The patient was administered aspirin and clopidogrel. On the fourth day of hospitalization, he was discharged with a mild residual headache, while neurological deficits had improved.
DISCUSSION
CAD is etiologically classified into traumatic and spontaneous dissection. The latter is associated with various risk factors such as underlying diseases, minor mechanical stress, and infection. Infection can contribute through severe cough or inflammatory injury to the vessel wall. Recently, arterial dissection cases following COVID-19 have been reported, suggesting that COVID-19 itself may be a risk factor.
7,8 However, this association remains to be established because of the small number of reported cases.
Diagnosing CAD remains difficult clinically and radiologically.
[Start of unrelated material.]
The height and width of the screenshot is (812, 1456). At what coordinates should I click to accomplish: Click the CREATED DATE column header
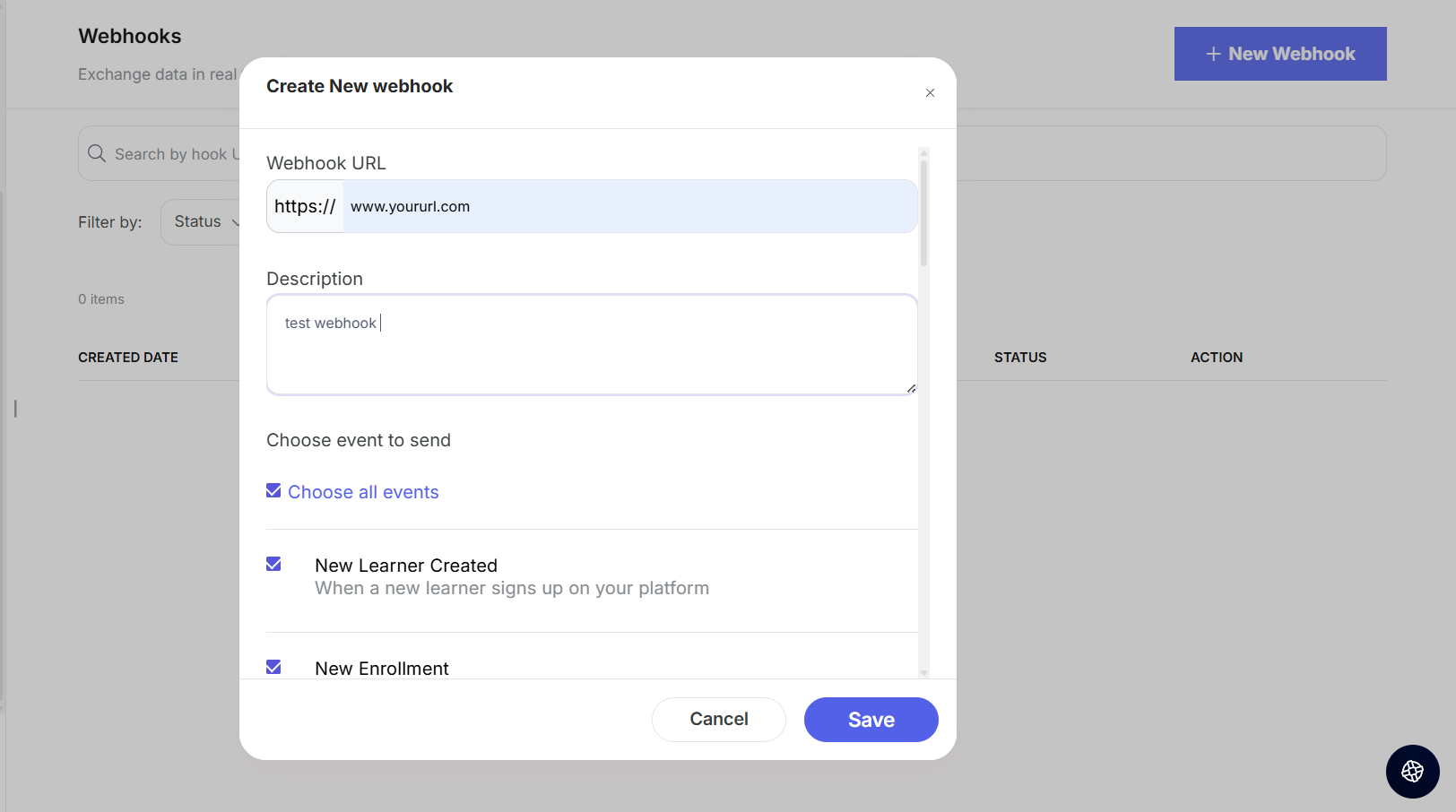tap(128, 358)
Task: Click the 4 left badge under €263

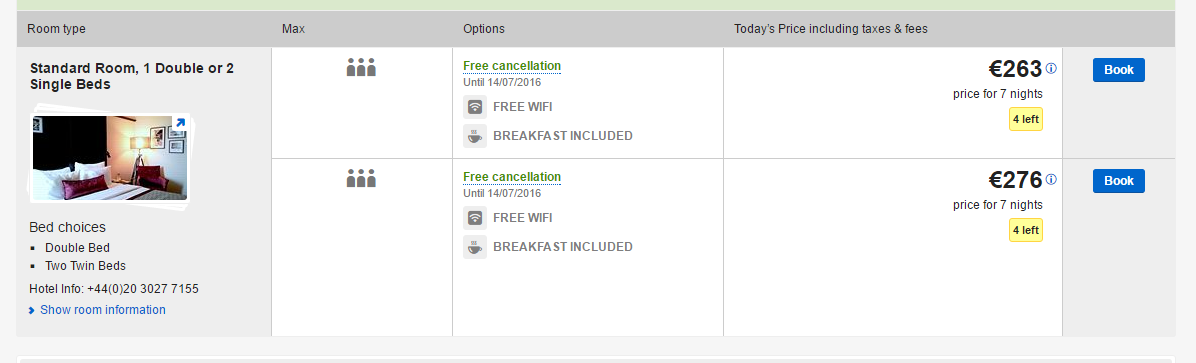Action: [1025, 119]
Initially, patients frequently present with nonspecific symptoms such as facial pain, headache, or neck pain; dizziness or tinnitus may occur less commonly. Focal neurological deficits can develop later or may be absent, thereby delaying diagnosis. In our case, the patient experienced only a persistent headache for 10 days before developing right upper-limb numbness, for which he took analgesics until the imaging evaluation.
Imaging findings are variable, and characteristic hallmarks—such as intimal flaps, intramural hematomas, and double lumens—are not always present. Although DSA remains the reference standard for evaluating the vascular lumen, it is invasive and limited in assessing the arterial wall.
CTA provides rapid, noninvasive evaluation and high spatial resolution, although it may yield false-negative results due to artifacts or non–flow-limiting lesions. MRI, particularly FS T1-weighted sequences, enables the identification of intramural hematomas, allowing for a more accurate dissection diagnosis. It is especially useful in the subacute phase, when hematoma signal changes become more distinct, as seen in this case. Indeed, in this patient, the right V3 segment dissection could not be identified on the initial time-of-flight MRI or CTA but was visualized on vessel wall MRI, emphasizing the diagnostic value of this modality in subacute lesions. However, intramural hematomas cannot be detected in the hyperacute phase, and the sensitivity of MRI for vertebral artery dissection is lower than that of CTA.
1 Therefore, combining CTA and MRI—including FS T1-weighted sequences—can improve diagnostic accuracy.
In this case, the patient developed a severe cough during acute COVID-19, followed by the abrupt onset of intense headache before the appearance of right upper-limb numbness. MRI revealed multiple cervical artery dissections involving the vertebral and internal carotid arteries. As he had no history of trauma, strenuous exercise, or chiropractic manipulation, it is suggested that cough and inflammation associated with COVID-19 contributed to the dissections.
In conclusion, imaging evaluation should be performed in young patients with a recent history of infection and severe headache. Furthermore, arterial dissection should be considered when internal carotid or vertebral artery stenosis is identified. Careful history taking and multimodal imaging—particularly MRI with FS T1-weighted sequences in the subacute phase—are essential for accurate diagnosis and appropriate management of cervical artery dissection.